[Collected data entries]
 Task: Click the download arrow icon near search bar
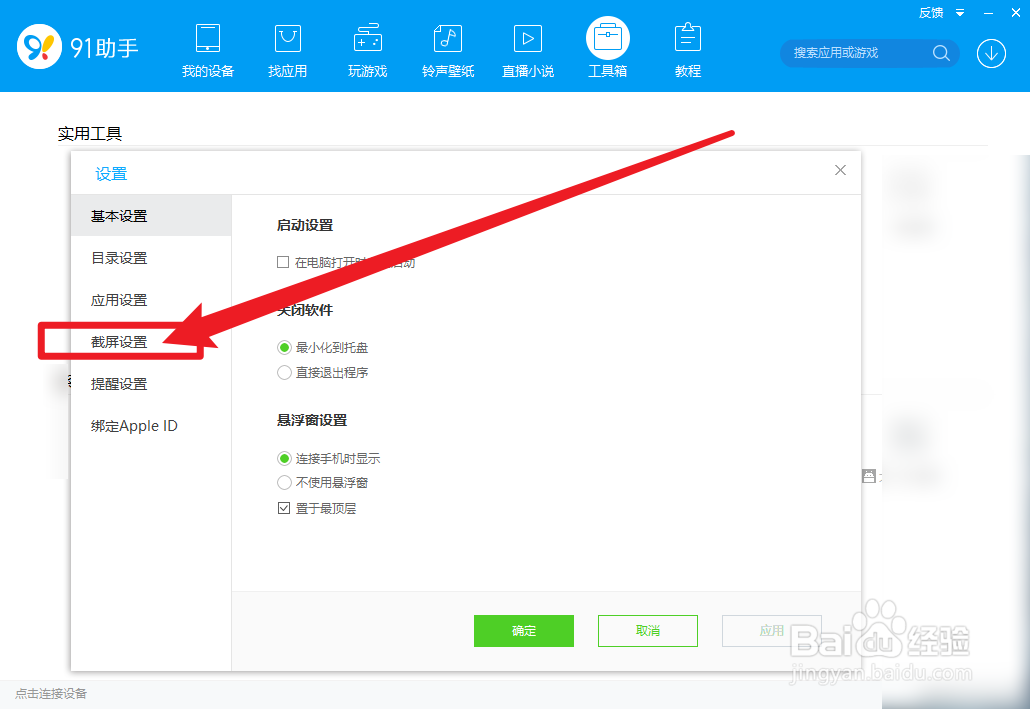[x=991, y=53]
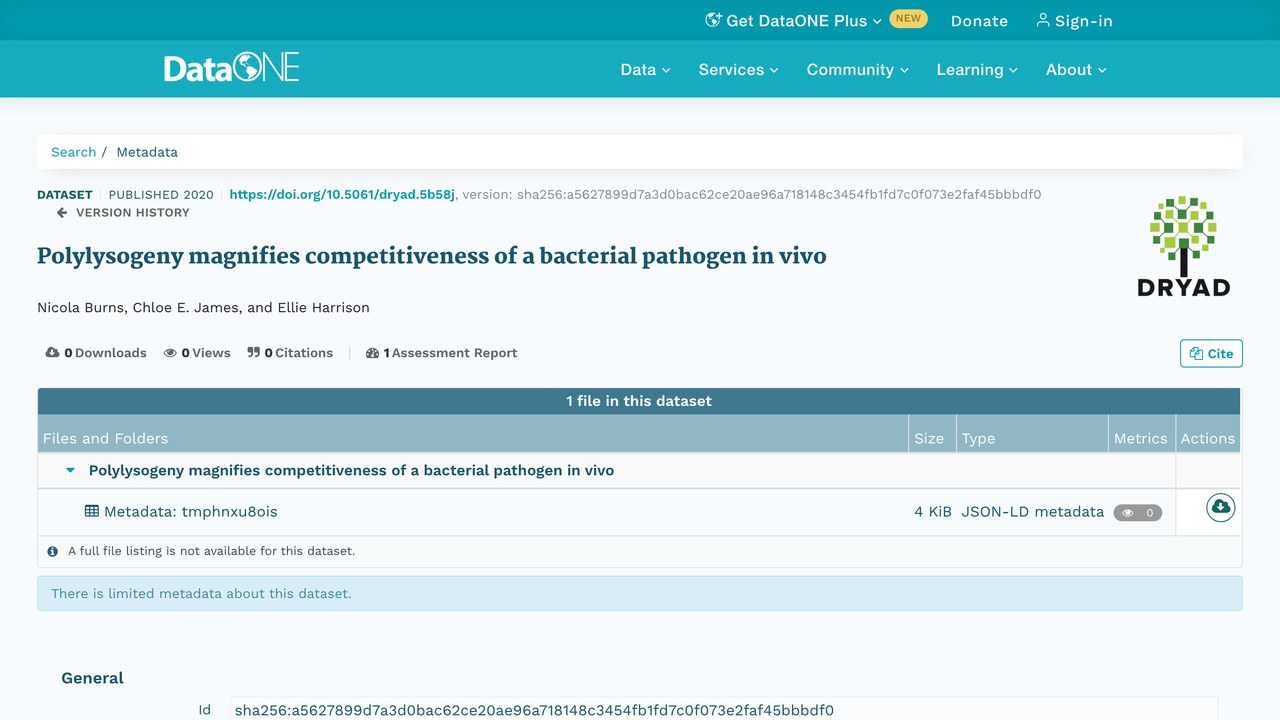Click the Version History back link

pos(123,212)
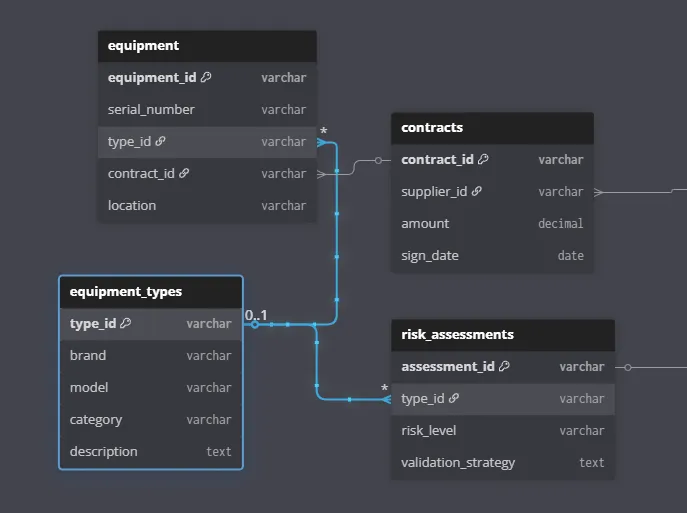Select the contracts table title bar
Image resolution: width=687 pixels, height=513 pixels.
point(492,127)
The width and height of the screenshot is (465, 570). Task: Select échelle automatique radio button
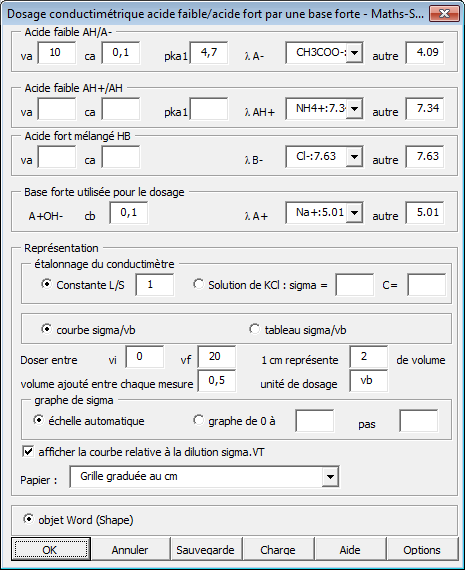(x=38, y=420)
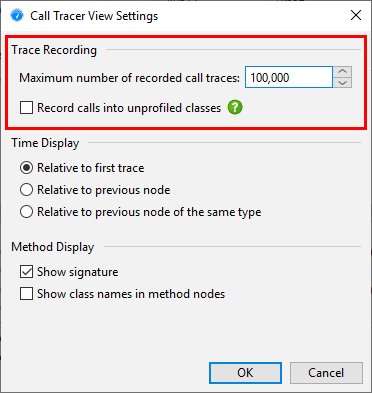Increase maximum call traces with up arrow

(342, 72)
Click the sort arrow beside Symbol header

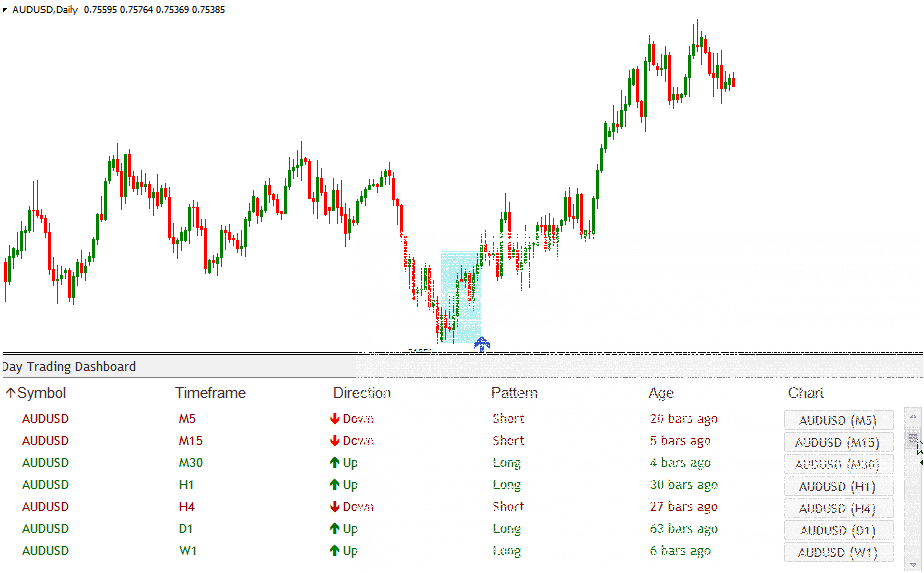pyautogui.click(x=10, y=393)
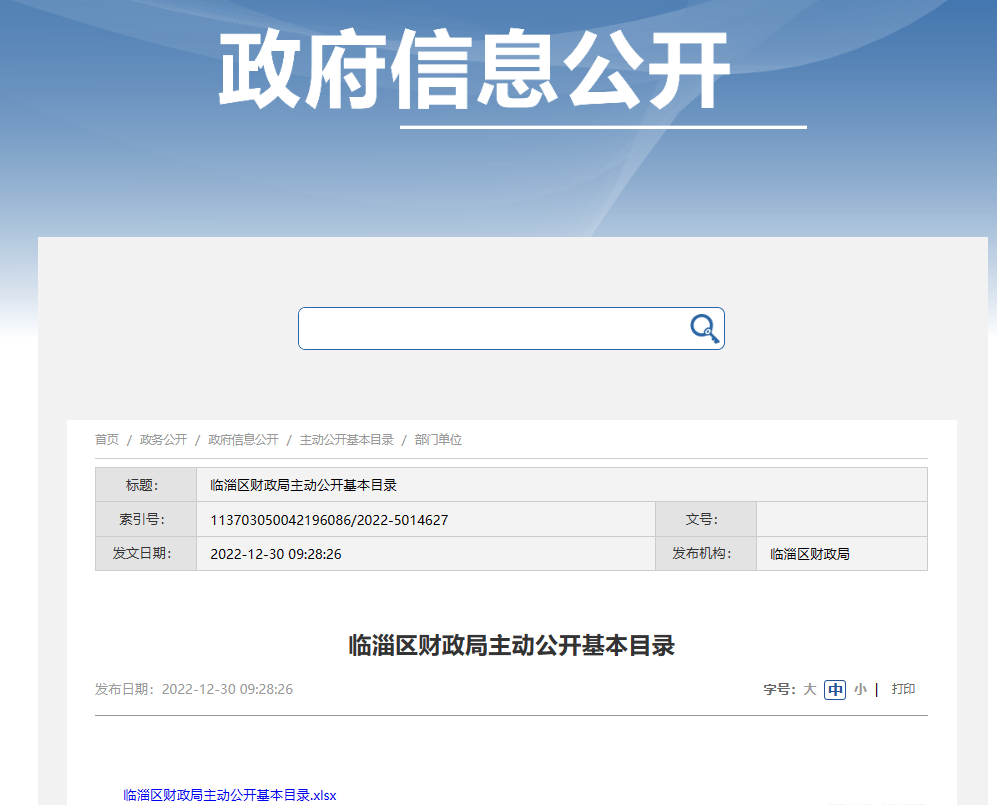Set font size to 中 (medium)
The height and width of the screenshot is (805, 997).
pos(835,689)
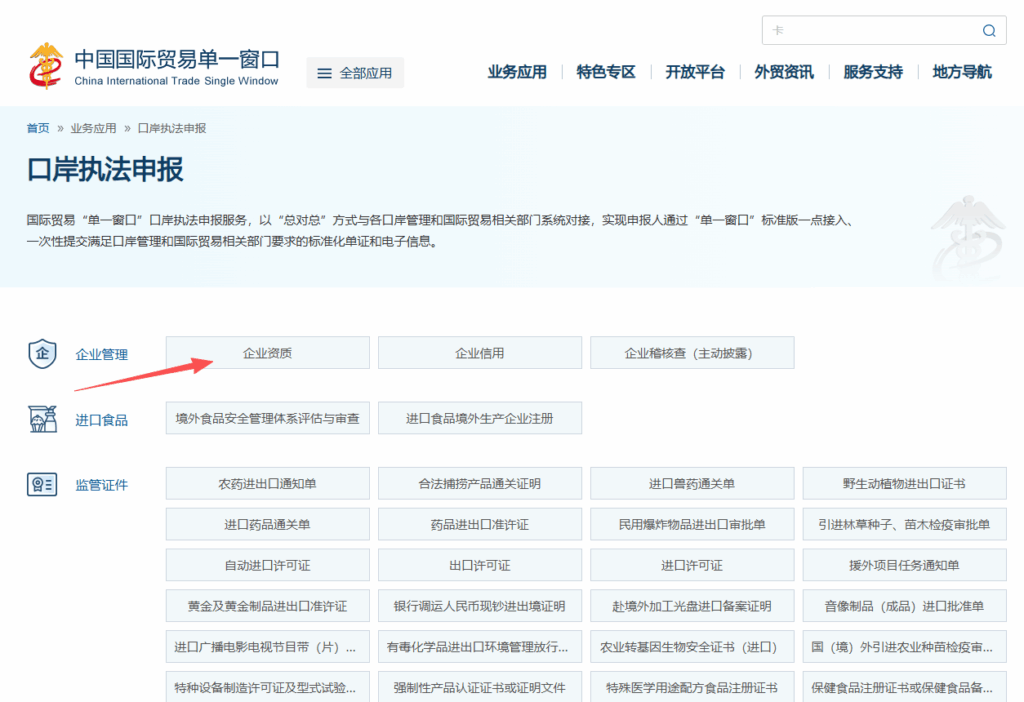This screenshot has width=1024, height=702.
Task: Click the 农药进出口通知单 button
Action: (x=267, y=483)
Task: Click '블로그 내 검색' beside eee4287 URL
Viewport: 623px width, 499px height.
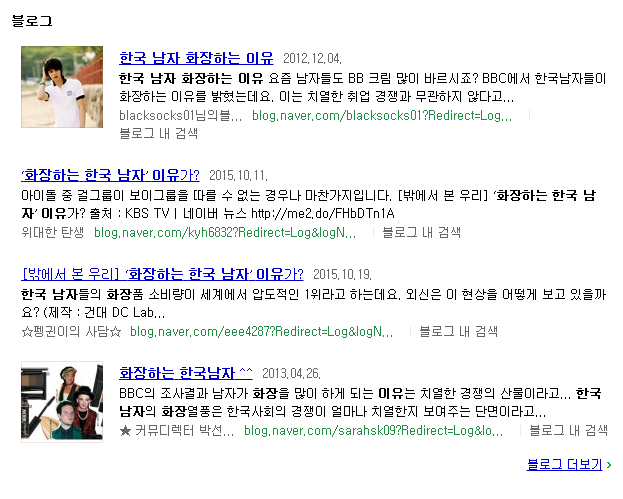Action: coord(458,331)
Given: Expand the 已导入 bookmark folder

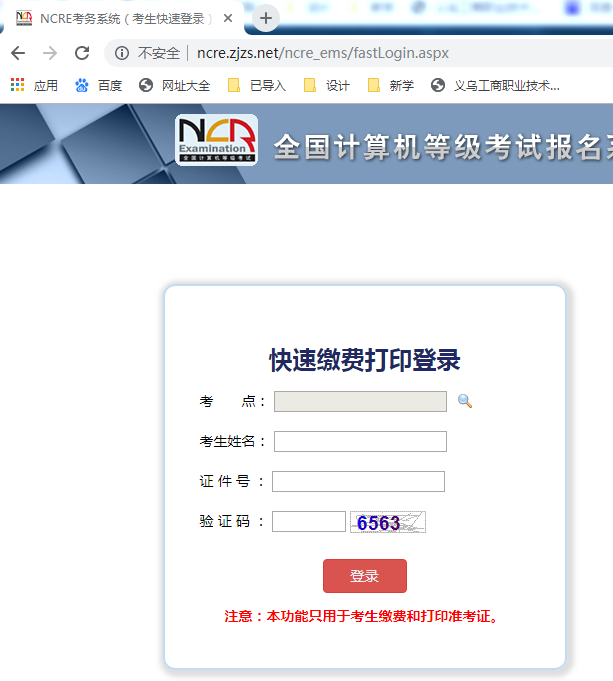Looking at the screenshot, I should (257, 86).
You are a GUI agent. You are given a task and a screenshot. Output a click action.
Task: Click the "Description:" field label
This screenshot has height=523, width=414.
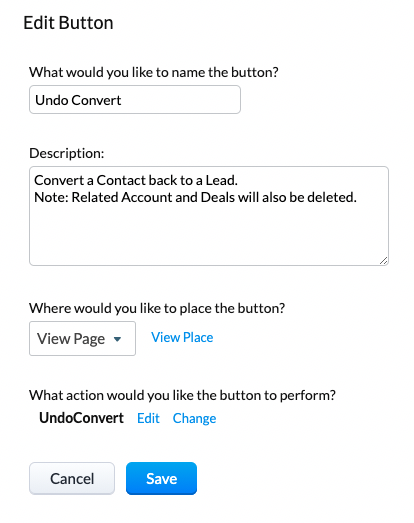[67, 153]
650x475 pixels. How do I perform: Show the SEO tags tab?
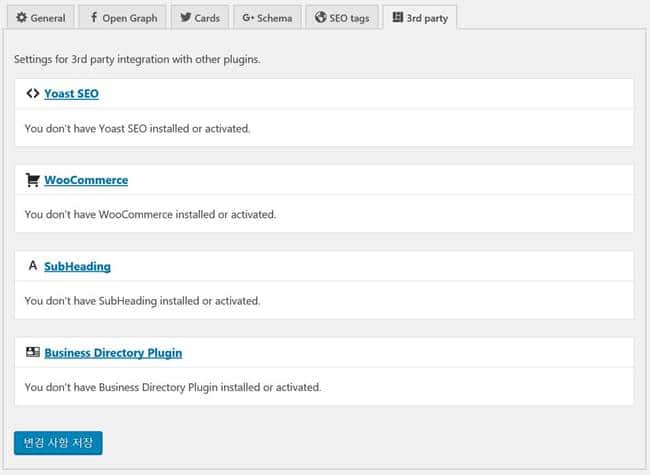click(341, 18)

:: TASK TO COMPLETE ::
Print, exactly and only, the lines running from the line with "Click the sort arrow beside Symbol header" through the last line of the data, including both. Skip any picture.

:: SOLUTION TO THIS TASK ::
Click the sort arrow beside Symbol header

pyautogui.click(x=10, y=393)
Set font size to 中 (medium)
The height and width of the screenshot is (805, 997).
pos(835,689)
This screenshot has width=1024, height=702.
Task: Click the 农药进出口通知单 button
Action: (x=267, y=483)
Task: Click '블로그 내 검색' beside eee4287 URL
Viewport: 623px width, 499px height.
Action: coord(458,331)
Given: Expand the 已导入 bookmark folder

Looking at the screenshot, I should (257, 86).
You are a GUI agent. You are given a task and a screenshot. Output a click action.
Task: Click the "Description:" field label
This screenshot has height=523, width=414.
[67, 153]
650x475 pixels. How do I perform: Show the SEO tags tab?
click(341, 18)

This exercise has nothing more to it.